THE OLD WINDOW, “LUTTRELL ARMS.”
A curious seventeenth-century plaster fireplace overmantel, moulded in high relief, is a grotesque ornament to one of the bedrooms. It displays a half-length of a man with a singular likeness to Shakespeare, and dressed like a page-boy, in “buttons,” presiding over the representation of a very thin and meagre Actæon being torn to pieces by his dogs, which, in proportion to Actæon himself, seem to be about the size of moderately large cows. Two figures of women, with faces like potatoes, dressed in Elizabethan or Jacobean costume, flank this device, in the manner of caryatides. A number of somewhat similar plaster chimney-pieces are to be found in North Somerset and North Devon, notably a fine one at the “Trevelyan Arms,” Barnstaple: obviously all the handiwork of one man.
At Norwich, a city of ancient inns that are, in general, more delightful to sketch and to look at than to stay in, we have the “Maid’s Head,” an exceptionally fine survival of an Elizabethan, or slightly earlier, house. It is an “hotel” now, and sanitated and electrically lighted up to twentieth-century requirements; and has, moreover, an “Elizabethan” extension, built in late Victorian times. But, in spite of all those modern frills and flounces, the central portion of the “Maid’s Head” still wears its genuine old-world air.
That there was an inn on this site so early as 1287 we learn from the records of the Norwich Corporation, which tell how “Robert the fowler” was brought to book in that year on suspicion of stealing the goods of one John de Ingham, then staying at a tavern in the Cook Row, a street identified with Tombland, the site of the “Maid’s Head.” The reasoning that presumed the guilt of Robert the fowler seems to the modern mind rather loose, and the presentment itself is worded with unconscious humour. By this it seems that he was suspect “because he spends much and has nothing to spend from, and roves about by night, and he is ill thought of.” Ergo, as the old wording proceeds, “it must have been he that stole John de Ingham’s goods at his tavern in the Cook Rowe.”
Relics of a building of the Norman period, thought to be remains of a former Bishop’s Palace, are still visible in the cellars of the “Maid’s Head.”
The ancient good repute of the inn is vouched for by a passage in the well-known Paston Letters, painted boldly in white lettering on the great oaken entrance-door of the house. It is from a note written by John Paston in 1472 to “Mestresse Margret Paston,” in which he advises her of a visitor, and says, “I praye yow make hym goode cheer, and iff it be so that he tarye, I most remembre hys costes; thereffore iff I shall be sent for, and he tery at Norwich there whylys, it were best to sette hys horse at the Maydes Hedde, and I shalbe content for ther expences.”
The ancient name of the house was the “Molde Fish,” or “Murtel Fish”; but precisely what species of fish that was, no one has ever discovered.
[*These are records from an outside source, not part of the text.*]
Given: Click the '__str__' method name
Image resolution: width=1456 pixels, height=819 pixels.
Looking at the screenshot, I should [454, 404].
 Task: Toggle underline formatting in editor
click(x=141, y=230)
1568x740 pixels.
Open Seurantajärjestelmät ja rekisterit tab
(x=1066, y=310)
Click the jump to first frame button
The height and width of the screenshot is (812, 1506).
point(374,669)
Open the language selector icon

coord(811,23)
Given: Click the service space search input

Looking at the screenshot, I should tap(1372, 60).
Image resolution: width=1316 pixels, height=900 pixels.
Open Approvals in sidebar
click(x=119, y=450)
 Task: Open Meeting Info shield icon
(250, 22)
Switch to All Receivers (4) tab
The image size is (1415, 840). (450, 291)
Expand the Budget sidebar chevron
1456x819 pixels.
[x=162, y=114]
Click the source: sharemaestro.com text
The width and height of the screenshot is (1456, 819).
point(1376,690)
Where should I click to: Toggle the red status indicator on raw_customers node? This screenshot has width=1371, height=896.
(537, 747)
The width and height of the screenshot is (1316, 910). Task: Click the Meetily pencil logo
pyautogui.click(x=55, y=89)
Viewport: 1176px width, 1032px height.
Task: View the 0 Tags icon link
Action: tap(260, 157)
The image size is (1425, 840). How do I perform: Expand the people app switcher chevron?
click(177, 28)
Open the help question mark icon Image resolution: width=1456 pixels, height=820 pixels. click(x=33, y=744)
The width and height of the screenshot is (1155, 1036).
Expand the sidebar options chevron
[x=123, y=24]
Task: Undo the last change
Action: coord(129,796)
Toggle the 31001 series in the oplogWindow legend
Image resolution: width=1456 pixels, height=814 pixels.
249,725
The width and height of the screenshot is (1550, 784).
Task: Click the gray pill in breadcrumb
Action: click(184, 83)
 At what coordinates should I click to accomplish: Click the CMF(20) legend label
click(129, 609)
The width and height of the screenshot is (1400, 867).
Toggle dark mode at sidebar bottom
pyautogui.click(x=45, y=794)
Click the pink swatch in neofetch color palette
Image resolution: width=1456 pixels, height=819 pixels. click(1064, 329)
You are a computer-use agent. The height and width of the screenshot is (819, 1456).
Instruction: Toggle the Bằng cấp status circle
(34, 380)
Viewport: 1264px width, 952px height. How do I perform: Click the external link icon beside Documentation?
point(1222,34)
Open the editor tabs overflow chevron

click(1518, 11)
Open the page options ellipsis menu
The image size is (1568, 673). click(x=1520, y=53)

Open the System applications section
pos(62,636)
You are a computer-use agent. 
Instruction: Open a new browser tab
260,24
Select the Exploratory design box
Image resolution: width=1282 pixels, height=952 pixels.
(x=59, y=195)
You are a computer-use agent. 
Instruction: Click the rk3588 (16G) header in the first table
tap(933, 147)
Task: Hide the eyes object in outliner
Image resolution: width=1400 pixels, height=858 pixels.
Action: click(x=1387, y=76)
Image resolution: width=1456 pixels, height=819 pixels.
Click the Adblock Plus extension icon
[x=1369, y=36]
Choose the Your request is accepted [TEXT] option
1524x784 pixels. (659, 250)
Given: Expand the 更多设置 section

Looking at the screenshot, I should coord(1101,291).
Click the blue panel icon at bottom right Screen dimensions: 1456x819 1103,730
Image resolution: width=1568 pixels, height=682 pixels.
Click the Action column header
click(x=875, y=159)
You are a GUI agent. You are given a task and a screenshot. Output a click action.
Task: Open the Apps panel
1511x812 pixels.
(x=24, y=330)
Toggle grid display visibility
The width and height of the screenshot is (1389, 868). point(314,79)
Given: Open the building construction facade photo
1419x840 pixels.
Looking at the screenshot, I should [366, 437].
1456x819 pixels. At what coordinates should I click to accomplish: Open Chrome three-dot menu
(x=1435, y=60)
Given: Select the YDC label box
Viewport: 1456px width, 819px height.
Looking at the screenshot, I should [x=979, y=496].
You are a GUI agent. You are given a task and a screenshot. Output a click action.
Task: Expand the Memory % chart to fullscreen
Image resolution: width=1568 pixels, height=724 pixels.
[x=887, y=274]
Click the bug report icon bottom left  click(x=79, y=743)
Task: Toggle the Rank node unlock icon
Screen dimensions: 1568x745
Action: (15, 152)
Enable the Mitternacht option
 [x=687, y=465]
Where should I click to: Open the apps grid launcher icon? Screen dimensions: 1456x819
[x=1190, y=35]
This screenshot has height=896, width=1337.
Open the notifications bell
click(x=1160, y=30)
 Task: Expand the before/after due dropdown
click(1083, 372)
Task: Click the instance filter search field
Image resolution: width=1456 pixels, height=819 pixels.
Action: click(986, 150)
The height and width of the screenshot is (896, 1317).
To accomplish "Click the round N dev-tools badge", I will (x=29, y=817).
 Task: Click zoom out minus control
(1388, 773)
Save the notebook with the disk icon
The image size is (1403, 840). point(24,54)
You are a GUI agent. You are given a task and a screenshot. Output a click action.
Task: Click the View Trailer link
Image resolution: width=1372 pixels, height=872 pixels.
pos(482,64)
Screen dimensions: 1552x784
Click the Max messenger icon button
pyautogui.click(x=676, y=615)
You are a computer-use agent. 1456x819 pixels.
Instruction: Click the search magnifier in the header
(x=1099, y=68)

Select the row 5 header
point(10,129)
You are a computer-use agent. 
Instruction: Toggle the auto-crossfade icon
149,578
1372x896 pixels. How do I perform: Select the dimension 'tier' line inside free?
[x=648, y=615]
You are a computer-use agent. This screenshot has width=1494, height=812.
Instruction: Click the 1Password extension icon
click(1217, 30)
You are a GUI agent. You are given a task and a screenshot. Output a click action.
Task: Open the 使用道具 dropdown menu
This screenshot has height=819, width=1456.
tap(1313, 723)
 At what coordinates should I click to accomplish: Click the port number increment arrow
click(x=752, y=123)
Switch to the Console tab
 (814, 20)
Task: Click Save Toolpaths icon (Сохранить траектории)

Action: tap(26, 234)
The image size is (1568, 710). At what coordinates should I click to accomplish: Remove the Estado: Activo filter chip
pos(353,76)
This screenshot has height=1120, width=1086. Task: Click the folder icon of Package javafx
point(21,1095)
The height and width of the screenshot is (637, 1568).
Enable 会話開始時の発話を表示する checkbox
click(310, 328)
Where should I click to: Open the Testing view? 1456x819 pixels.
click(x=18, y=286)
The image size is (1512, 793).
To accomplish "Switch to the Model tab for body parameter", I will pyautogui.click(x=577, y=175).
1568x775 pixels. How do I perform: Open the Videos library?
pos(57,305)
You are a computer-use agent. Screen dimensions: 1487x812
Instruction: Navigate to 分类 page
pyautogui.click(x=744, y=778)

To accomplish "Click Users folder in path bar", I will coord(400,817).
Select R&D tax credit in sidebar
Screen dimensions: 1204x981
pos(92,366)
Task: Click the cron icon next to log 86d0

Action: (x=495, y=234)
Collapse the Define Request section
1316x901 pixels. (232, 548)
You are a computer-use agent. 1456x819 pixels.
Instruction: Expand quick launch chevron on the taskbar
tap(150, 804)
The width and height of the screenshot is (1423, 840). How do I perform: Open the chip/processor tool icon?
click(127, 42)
It was long an article of belief in Norwich that this now inexplicable sign was changed to the present one as a compliment to Queen Elizabeth on her first visit to Norwich, in 1578; but, as we see by the Paston Letters, it was the “Maid’s Head” certainly as far back as 1472. A portion of the carved work on the chimney-piece of the present smoking-room represents a dubious kind of a fish, said to be intended for the skate, or ray, once known familiarly in Norwich as “old maid”; but the connection between it and the old sign (if any) seems remote.